Many notepad apps have character limitations. This makes it hard to write using smartphones. However, there are many other available for free. One useful app for writing lengthy articles is the Microsoft app. The Microsoft Word version of this app is an excellent on-the-go blogging tool.

start a personal blog 2020
Smartphone Screenshot – Samsung S6

Reasons to write

The best thing about writing using your smartphone is that you can post and use the photos that you may have taken using the phone.

But there are also challenges that you may have to overcome using a small screen resolution and correcting the annoying errors that may pop up.

The important thing is to practice the art of writing. Capture the moment on your smartphones, both the image and in words.

Part 4: Write like an expert

Students at university (or college) and secondary school may find correcting spelling and grammar daunting.
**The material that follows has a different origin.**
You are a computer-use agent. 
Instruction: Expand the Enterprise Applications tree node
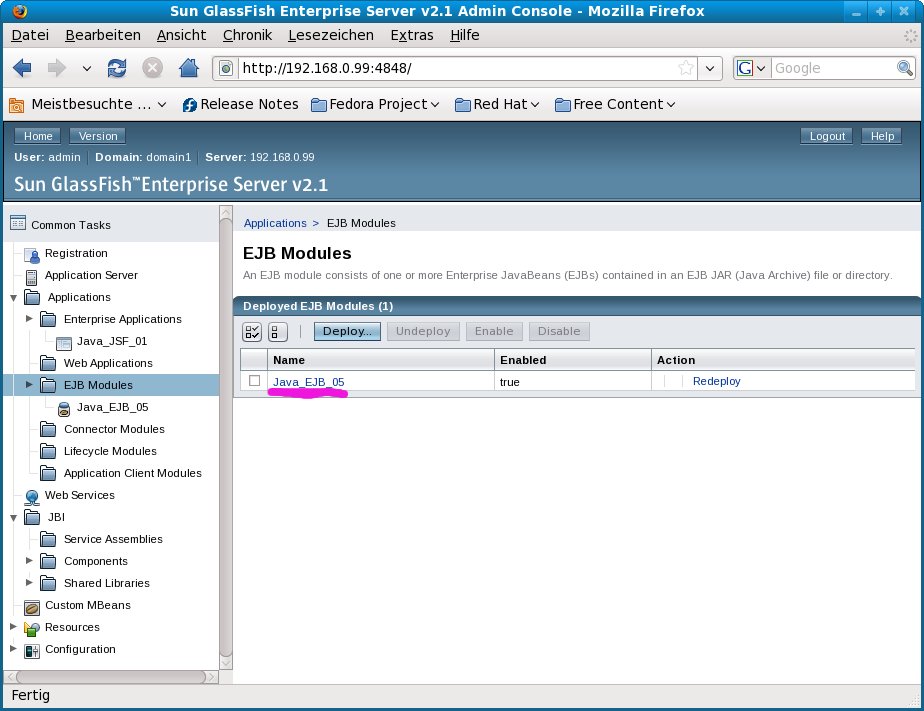coord(29,319)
Grammarly is a great tool for checking and correcting spelling and grammar.

If the answers to these questions are YES, Grammarly will help you write like an expert writer.

  • Are you doing your school work in English?
  • Is English your second or third language?
  • Do you find correcting spelling and grammar errors tricky?
  • Have you often identify errors in your final work?
  • Do you want your final work to be error free?

How to Start a personal blog Papua New Guinea

Spell check

Grammarly is an online spelling and grammar check tool. That means that you must have access to the Internet at school to use it.

Grammarly is free. Simply log in to the account and start using it. The spelling and grammar tool identifies errors and prompts you to correct the errors. (See the example in this article).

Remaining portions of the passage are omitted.